3.V. Le glissement du pragmatique à l’hygiéniste

Il s'agit d'une partie du livre "Stéphane Foucart et les néonicotinoïdes. Le Monde et la désinformation 1" dans laquelle nous présentons une des techniques de manipulation de l'information souvent utilisée par le journaliste.


S. Foucart a souvent tendance à s’appuyer sur un élément sérieux, comme une étude scientifique, et à lui faire dire (directement ou indirectement) qu’il faudrait entièrement supprimer les NNI. J’appelle cette mécanique passer du raisonnement pragmatique au raisonnement hygiéniste.
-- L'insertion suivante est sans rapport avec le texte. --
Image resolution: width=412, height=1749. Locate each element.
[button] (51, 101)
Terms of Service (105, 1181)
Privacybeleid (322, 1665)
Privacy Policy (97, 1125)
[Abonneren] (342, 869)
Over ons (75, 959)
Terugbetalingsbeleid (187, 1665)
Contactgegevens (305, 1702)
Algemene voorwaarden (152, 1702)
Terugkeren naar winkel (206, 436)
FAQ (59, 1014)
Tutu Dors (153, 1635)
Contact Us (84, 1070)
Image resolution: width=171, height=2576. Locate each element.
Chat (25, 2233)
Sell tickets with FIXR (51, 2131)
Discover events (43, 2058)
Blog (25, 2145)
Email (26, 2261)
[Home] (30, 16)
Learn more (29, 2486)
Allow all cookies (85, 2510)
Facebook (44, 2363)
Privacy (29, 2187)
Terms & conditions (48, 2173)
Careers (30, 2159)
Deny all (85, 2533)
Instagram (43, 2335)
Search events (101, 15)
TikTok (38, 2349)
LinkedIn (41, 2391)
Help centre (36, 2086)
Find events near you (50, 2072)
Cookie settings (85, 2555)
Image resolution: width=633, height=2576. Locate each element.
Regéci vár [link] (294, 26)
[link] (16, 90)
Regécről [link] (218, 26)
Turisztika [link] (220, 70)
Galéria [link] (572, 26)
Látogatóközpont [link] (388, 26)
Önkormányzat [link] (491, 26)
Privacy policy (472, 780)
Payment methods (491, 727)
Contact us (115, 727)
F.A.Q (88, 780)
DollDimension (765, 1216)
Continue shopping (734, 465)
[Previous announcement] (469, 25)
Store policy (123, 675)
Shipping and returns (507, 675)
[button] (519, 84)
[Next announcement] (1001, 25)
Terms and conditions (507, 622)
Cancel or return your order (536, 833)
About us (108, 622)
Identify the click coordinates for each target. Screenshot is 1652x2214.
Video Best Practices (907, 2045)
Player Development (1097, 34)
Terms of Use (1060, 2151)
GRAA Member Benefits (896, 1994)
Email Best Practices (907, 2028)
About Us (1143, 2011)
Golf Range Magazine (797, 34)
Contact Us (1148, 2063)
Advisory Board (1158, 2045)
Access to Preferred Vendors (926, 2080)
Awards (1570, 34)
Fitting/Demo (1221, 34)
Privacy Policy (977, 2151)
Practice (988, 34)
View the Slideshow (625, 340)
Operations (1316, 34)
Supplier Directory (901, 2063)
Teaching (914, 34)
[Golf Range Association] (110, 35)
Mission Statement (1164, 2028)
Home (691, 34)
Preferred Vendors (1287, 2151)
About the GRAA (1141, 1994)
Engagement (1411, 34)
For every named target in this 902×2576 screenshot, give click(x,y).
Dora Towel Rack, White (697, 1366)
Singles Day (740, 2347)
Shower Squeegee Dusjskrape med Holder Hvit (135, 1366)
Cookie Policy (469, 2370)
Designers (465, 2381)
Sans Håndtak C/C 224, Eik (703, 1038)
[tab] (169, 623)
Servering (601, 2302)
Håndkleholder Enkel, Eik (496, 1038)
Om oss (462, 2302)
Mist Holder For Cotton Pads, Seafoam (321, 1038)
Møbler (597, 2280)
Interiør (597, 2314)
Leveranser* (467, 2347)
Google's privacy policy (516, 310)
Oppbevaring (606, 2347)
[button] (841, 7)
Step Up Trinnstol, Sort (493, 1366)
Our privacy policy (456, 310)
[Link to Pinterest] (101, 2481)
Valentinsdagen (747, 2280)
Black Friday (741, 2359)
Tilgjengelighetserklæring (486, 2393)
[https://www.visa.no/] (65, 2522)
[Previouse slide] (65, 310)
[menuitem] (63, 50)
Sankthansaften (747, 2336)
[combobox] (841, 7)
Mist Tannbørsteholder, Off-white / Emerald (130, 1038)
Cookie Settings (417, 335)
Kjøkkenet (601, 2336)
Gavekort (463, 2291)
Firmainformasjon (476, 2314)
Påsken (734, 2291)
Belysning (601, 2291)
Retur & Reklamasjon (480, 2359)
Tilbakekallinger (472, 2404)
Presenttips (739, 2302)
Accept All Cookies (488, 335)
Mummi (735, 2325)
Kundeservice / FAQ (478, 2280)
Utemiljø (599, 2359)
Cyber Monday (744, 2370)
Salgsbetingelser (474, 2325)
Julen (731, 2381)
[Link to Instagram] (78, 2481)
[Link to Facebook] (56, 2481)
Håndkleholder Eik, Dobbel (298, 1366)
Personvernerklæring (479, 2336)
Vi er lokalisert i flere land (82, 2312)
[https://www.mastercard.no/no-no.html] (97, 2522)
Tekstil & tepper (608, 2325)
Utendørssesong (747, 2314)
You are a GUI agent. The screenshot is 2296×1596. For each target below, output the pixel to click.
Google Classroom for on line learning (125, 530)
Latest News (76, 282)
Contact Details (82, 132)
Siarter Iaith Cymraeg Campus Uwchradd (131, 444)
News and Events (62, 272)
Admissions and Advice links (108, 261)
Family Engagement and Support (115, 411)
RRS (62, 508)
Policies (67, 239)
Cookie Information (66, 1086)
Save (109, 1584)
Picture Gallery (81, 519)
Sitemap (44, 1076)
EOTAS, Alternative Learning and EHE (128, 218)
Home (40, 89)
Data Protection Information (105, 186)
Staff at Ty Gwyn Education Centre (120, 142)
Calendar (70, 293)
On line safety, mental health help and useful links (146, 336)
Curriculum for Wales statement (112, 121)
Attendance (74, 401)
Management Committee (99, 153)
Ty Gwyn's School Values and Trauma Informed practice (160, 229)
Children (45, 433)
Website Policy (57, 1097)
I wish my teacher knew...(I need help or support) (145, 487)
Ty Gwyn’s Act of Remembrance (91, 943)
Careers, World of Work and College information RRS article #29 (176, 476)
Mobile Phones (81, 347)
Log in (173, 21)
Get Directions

Le premier type porte sur un effet, une utilité : « cela a tel effet sur ceci en telles circonstances, pour le prévenir on peut faire ceci ou cela. » Au contraire, la logique hygiéniste tend à une forme de pureté : « c’est mal, il faut le supprimer, en purifier la nature ». S. Foucart s’appuie souvent sur le premier pour faire passer le second.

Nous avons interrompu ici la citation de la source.